Different Seasons by Stephen King

(No Series)
Drama, Horror, Anthology

A collection of four short early King novels: Rita Hayworth and Shawshank Redemption, Apt Pupil, The Body, and The Breathing Method.

It's ridiculous - and almost frightening! - how many anthologies I have to read on my bookshelves that I never get around to. In different genres, a lot of them horror, a lot of them paranormal romance, they keep growing with no end in sight. This year I've collected a few from King, and wanted to knock them down. It was easy to pick this as one of the first anthologies to dig into when I saw the infamous stories it contained.

I'm not a fan of prison movies or stories. Rarely do I read a book about anyone set in prison, and if I see a movie as this theme, it's just...meh. Still, The Shawshank Redemption was a popular movie for good reason, so I was curious to see how well the story which inspired it held up. First, the title is Rita Hayworth and the Shawshank Redemption, which was obviously shortened for the movie. It's a character study piece, slowly paced, with a solid ending, albeit predictable.

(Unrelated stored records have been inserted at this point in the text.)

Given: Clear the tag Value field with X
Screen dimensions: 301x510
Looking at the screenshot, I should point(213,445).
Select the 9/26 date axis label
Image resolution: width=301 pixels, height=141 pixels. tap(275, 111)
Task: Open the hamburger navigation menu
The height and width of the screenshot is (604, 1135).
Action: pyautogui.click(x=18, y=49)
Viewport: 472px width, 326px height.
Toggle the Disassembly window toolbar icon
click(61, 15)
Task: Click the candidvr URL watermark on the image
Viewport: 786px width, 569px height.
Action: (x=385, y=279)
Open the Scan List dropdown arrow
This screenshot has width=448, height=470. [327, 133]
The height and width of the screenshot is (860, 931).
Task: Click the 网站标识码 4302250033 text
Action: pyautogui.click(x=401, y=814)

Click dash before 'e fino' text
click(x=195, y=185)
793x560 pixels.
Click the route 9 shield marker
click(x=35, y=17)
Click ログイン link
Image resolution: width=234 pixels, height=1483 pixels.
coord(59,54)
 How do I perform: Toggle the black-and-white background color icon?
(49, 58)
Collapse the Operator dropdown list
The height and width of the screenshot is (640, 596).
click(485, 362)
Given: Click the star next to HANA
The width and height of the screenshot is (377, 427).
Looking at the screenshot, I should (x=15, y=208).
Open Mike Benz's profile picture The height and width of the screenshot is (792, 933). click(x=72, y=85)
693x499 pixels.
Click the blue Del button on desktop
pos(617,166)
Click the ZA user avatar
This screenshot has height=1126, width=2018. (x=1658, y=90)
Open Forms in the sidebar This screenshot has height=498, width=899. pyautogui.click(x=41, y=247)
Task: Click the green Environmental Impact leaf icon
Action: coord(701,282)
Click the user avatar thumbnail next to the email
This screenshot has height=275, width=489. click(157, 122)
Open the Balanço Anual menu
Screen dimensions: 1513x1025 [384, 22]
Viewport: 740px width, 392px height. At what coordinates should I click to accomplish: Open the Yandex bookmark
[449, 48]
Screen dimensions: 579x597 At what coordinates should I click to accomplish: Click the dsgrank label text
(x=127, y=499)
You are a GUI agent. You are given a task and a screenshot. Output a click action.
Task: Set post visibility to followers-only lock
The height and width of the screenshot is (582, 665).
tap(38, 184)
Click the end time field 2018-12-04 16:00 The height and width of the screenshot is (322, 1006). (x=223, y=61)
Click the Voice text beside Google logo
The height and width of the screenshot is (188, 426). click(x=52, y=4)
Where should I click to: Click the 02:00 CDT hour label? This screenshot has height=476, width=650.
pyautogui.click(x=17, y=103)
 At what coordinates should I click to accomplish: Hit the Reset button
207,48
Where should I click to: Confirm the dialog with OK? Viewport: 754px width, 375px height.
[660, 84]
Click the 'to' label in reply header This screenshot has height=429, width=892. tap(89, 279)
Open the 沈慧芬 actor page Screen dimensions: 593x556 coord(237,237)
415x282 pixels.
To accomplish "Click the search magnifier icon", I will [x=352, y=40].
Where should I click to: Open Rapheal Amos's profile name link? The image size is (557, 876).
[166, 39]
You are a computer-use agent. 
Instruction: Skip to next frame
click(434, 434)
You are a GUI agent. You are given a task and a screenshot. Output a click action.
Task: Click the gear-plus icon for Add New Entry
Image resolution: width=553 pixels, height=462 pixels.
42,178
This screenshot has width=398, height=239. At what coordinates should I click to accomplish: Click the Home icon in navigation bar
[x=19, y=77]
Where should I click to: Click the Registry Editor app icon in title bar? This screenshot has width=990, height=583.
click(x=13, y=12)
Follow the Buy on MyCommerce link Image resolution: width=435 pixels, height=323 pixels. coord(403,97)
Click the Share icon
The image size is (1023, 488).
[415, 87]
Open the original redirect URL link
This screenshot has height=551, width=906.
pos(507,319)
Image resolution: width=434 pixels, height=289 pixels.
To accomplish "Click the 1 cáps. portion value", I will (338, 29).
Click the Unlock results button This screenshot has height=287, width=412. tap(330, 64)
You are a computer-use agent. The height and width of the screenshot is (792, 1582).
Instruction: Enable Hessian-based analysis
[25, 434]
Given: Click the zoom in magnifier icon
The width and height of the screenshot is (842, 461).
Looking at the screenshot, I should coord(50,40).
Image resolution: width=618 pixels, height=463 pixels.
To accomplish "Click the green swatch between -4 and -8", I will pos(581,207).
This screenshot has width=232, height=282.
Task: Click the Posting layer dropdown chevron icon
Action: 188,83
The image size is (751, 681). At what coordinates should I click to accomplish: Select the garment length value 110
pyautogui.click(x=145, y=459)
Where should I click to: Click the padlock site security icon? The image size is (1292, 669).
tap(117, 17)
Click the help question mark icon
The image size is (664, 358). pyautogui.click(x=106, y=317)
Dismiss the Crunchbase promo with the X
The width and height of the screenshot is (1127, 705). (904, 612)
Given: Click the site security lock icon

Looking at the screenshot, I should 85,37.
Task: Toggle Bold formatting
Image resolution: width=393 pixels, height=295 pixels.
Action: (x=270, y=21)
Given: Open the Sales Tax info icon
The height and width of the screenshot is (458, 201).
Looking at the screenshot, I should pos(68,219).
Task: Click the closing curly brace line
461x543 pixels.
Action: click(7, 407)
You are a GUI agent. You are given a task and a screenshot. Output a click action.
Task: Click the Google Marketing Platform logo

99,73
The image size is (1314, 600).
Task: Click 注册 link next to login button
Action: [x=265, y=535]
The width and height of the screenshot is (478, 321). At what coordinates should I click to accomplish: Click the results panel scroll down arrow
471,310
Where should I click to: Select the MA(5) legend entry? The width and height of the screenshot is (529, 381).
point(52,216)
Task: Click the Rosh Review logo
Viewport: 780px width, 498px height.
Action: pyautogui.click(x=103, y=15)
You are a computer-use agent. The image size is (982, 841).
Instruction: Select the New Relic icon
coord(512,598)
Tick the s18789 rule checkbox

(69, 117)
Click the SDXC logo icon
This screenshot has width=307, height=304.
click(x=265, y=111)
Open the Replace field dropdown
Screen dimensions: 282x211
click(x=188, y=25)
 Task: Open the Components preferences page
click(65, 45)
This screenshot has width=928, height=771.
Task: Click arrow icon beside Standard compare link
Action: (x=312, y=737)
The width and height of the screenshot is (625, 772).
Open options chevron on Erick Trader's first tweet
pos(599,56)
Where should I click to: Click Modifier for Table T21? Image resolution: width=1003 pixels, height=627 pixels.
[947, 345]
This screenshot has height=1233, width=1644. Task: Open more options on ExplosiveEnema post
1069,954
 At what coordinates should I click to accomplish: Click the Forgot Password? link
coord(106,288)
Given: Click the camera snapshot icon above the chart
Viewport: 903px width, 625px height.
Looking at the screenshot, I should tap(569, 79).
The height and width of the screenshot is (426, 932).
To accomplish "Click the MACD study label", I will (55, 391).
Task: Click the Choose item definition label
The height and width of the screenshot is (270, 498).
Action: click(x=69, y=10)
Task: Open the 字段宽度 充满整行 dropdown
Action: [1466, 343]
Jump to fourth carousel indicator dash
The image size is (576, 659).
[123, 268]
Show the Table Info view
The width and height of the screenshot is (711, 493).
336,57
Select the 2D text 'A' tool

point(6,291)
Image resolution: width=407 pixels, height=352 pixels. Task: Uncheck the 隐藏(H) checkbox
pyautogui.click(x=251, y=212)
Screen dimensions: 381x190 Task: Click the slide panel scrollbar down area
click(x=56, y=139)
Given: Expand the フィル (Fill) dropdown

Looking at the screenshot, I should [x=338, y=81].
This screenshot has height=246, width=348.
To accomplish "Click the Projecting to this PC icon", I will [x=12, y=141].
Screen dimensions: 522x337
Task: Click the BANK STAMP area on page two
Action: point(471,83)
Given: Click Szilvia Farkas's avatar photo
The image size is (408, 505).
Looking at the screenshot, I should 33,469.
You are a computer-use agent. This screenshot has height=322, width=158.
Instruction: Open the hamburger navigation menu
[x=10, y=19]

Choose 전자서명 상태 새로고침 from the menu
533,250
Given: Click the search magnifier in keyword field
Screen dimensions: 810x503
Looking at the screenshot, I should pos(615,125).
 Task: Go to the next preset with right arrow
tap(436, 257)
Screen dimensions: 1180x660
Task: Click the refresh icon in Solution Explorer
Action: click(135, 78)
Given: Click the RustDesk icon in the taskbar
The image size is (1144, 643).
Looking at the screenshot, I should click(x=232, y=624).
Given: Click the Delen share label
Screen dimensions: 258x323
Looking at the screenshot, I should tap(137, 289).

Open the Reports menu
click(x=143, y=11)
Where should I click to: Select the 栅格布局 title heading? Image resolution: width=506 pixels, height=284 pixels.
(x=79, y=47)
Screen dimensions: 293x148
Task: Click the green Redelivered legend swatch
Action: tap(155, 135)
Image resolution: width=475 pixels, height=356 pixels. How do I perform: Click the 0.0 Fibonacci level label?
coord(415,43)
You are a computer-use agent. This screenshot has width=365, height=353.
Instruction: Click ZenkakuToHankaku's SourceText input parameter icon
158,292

My distaste for prison stories may have dampened my enthusiasm for this a little. We all do bring our own prejudices in when reading, even if we try not to. It left me with good writing style, clever characterization, but I do believe it could have been better is condensed and shortened. The pacing is snail speed and I dug Kings almost slangish dialogue exchanges, leaving this one with a 3/5 rating.

Apt Pupil is the second, bizarre story. Rich with psychological twists, it again delves more into characterization than Kings typical plot-driven machines. Pacing is slow as well but this doesn't deter from the enjoyment - it makes sense. The characters in this one are NOT likeable, but you can't help wanting to keep reading about them. It's not one of those situations where a person is "bad" but likeable with good traits and sides either, they're just unlikable with some truly awful traits, while still holding your fascinated gaze. This is ironic since the main characters fascination with violence is what spurs the story.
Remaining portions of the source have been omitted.